R: Substitives and suffixes
|Date:||Tuesday, August 29, 2000, 9:25|
Matthew Kehrt wrote:
> During the course, I realized that English has many ways of forming
> new words. Two of these are substitive words, where a word is used as
> another part of speech (i.e. American for an American PERSON; noun
> becomes an adjective) and the process of adding suffixes to change
> the part of speech (for example teacher from teach + -ER).
> What I want to know is whether these two processes are standard in
> other natlangs as well. I speak a little French, but not enough to
> know. I specifically am wondering about non-IE langs such as
Italian adjectives are essentially nouns, so the passage is simple. I mean,
not only we can directly transform 'un uomo americano' (an American man)

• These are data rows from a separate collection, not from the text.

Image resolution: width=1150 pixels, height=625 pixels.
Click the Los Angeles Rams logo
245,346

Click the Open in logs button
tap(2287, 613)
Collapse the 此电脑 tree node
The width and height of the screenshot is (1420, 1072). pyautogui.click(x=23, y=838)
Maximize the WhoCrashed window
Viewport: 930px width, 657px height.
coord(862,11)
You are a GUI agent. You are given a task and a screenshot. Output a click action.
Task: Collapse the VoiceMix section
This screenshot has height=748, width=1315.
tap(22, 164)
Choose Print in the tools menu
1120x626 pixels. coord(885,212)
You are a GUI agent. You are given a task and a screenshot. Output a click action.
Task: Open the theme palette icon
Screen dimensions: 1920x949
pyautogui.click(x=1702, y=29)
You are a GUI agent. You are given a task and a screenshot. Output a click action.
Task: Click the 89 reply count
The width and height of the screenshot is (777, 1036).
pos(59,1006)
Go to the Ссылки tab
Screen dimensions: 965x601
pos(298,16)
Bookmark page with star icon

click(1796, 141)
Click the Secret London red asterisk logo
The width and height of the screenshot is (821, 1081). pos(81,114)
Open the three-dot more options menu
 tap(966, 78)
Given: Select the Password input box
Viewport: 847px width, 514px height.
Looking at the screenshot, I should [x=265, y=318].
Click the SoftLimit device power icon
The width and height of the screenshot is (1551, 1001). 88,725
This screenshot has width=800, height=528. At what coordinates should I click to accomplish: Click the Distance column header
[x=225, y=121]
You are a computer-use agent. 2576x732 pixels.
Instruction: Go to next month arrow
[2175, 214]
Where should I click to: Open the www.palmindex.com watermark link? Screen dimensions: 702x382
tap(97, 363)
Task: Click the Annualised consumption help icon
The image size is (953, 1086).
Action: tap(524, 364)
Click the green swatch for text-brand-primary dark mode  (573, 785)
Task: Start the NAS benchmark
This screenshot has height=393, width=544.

into 'un Americano' (an American) - here notice the passage small-capital
letter, that is the lone way to distinguish a nationality adjective from a
nationality noun. We can transform, e.g., 'rosso' (red) into 'il rosso'
(meaning 'the red colour' or 'the sovietic communist') or 'il Rosso' (which
can be used as antonomasia as in 'Eric il Rosso' = 'Erik the Red'). I think
a good number of languages does this. AFAIK, all the Romance family. As for
the -er, here we have two choices: take an existing word directly derived
from Latin; make up a new one from the root of th past participle of the
verb + 'ore' (pl. 'ori')- for male; or +'rice' (pl. 'rici')- for female. The
result is 90% the same, every way you choose:
1_ from Latin (ag-tor >) actor: attore
2_ from the participle of agire (atto): att-ore > attore.
Note: the real ending of the nomen agentis is '-tore', '-trice' in italian
as well. But if you don't want to figure out a morphophnemic process every
time you need one of them, then it's better taking a look at the past
participle, which you have to know by heart, which happens to undergo (with
its ending -to, -ta) to the same process.